* Problems *
**a.** Return the stretch of the commit diff from "watermarkhu · Feb" through "and 40 deletions.", copied exactly.
**b.** In the commit diff, which names are imported from .handler? List them all.

* Document text *
☆ ☆ ☆ ☆ ☆
Add find/findall + mypy fixes

watermarkhu · Feb 17, 2024 · 330509f · 330509f
1 parent acbaf61
commit 330509f
Show file tree

Hide file tree

Showing 3 changed files with 74 additions and 40 deletions.
diff --git a/textmate_grammar/elements.py b/textmate_grammar/elements.py
@@ -4,7 +4,7 @@
 from collections import defaultdict
 from itertools import groupby
 from pprint import pprint
-from typing import TYPE_CHECKING
+from typing import TYPE_CHECKING, Generator
 
 from .handler import POS, ContentHandler, Match, Pattern
 from .logger import LOGGER
@@ -16,13 +16,7 @@
 TOKEN_DICT = dict[POS, list[str]]
 
 
-class Element:
-    def _token_by_index(self, *args, **kwargs):
-        # Stub for Mypy
-        return
-
-
-class Capture(Element):
+class Capture:
     """A captured matching group.
☆ ☆ ☆ ☆ ☆
* Data segment *
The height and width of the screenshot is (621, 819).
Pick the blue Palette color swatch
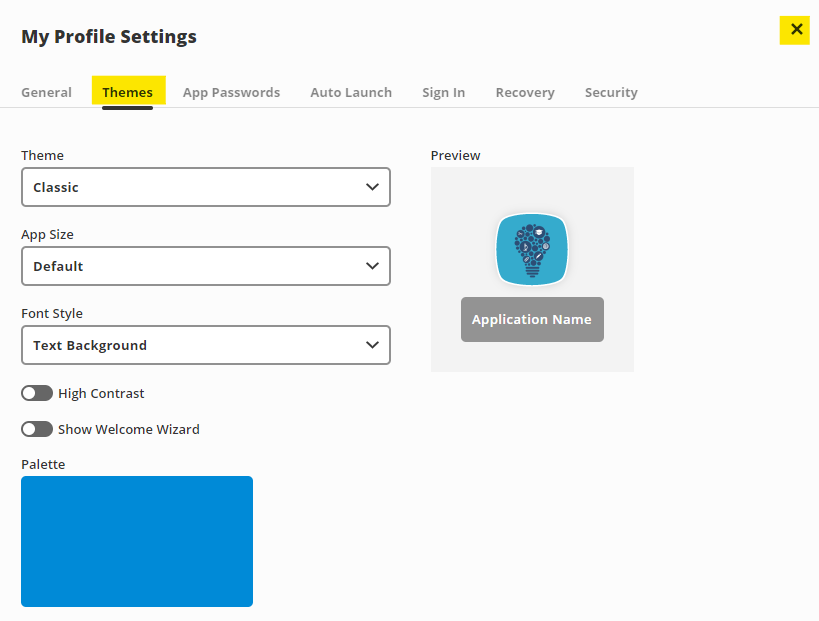(x=137, y=541)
☆ ☆ ☆ ☆ ☆
* The solutions *
**a.**
watermarkhu · Feb 17, 2024 · 330509f · 330509f
1 parent acbaf61
commit 330509f
Show file tree

Hide file tree

Showing 3 changed files with 74 additions and 40 deletions.

**b.** POS, ContentHandler, Match, Pattern